## START SOURCE DOCUMENT

Got the Kids Each an Acer Chrome Book C710 – 2586 for Christmas — Now to Make Them Work

I've got two little geeks living with me.  They each got Chromebooks for Christmas this year (2013) and want to start using them right away to do weird stuff.  


December 27, 2013

12-25-2013

First off, let me tell you that I'm not familiar with ChromeOS.  I know it's Linux based, so I've been thinking I should have at least half a clue.  It is now Christmas night, and as I tear into this thing, I'm finding that in fact I do NOT have half a clue.

My nine year old has a website brewing.  Right now he's got an index.html and another file with some text about the Titanic.  We've gotten as far as those couple of files, plus a stylesheet.  The site is orange with white text.  The files live in his home directory on our home PC, which is also a web server, which also has port 80 aimed at it through the router/firewall.  He can see this page from school, and it's very exciting for him.

So far, he's been using a Macbook (running Xubuntu 12.04) to edit his files.  We mount them up via sshfs and he uses Geany (vi might be tough on a nine year old) to make changes.  I thought I'd be able to duplicate this setup with ChromeOS, since it's Linux based…

This process seems like a complete ruckus, considering the itty bitty thing I want to do compared with all the steps I need to perform to get it done.  I needed to get into what's called Developer Mode, and found out how on Chromium's Poking Around Your Chrome OS Device page, then got sshfs-fuse installed by following the instructions on Chromium's Installing Developer and Test packages onto a Chrome OS device page. 

When the Chromebook booted, there was a message "OS verification is OFF — Press SPACE to re-enable."  I thought it was hung at this point, but it just took a couple minutes to finish booting.  I rebooted it a couple times to make sure it was all right, mounted and unmounted a share via sshfs and fuse from the command line, and at that point I called it a day.

## END SOURCE DOCUMENT
## START DATASET SECTION

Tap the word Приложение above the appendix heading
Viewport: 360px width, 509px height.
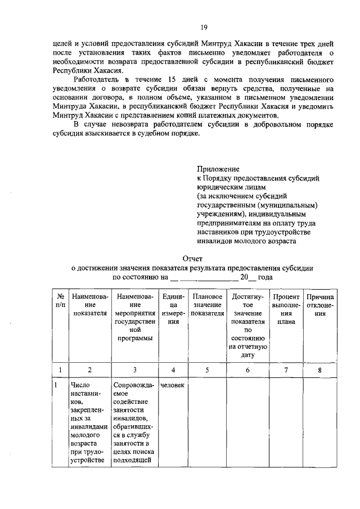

## END DATASET SECTION

▶ **EXERCISE INSTRUCTIONS**
A: Summarize the Chromebook post in two sentences.
B: Please quote the Chromebook post word for word, starting with "This process seems" and going on through "called it a day.".
Rely only on the Chromebook post when doing the work, not on the listing.

▶ **RESPONSES BY TASK**
A: The author, unfamiliar with ChromeOS, gave two children Chromebooks for Christmas 2013 and hoped to duplicate the setup the nine-year-old had used on a Macbook running Xubuntu, where he mounted his website files via sshfs and edited them in Geany. This meant entering Developer Mode and installing sshfs-fuse using instructions from Chromium's pages, after which the Chromebook booted with an "OS verification is OFF" message, and the author mounted and unmounted a share via sshfs and fuse from the command line.

B:
This process seems like a complete ruckus, considering the itty bitty thing I want to do compared with all the steps I need to perform to get it done.  I needed to get into what's called Developer Mode, and found out how on Chromium's Poking Around Your Chrome OS Device page, then got sshfs-fuse installed by following the instructions on Chromium's Installing Developer and Test packages onto a Chrome OS device page. 

When the Chromebook booted, there was a message "OS verification is OFF — Press SPACE to re-enable."  I thought it was hung at this point, but it just took a couple minutes to finish booting.  I rebooted it a couple times to make sure it was all right, mounted and unmounted a share via sshfs and fuse from the command line, and at that point I called it a day.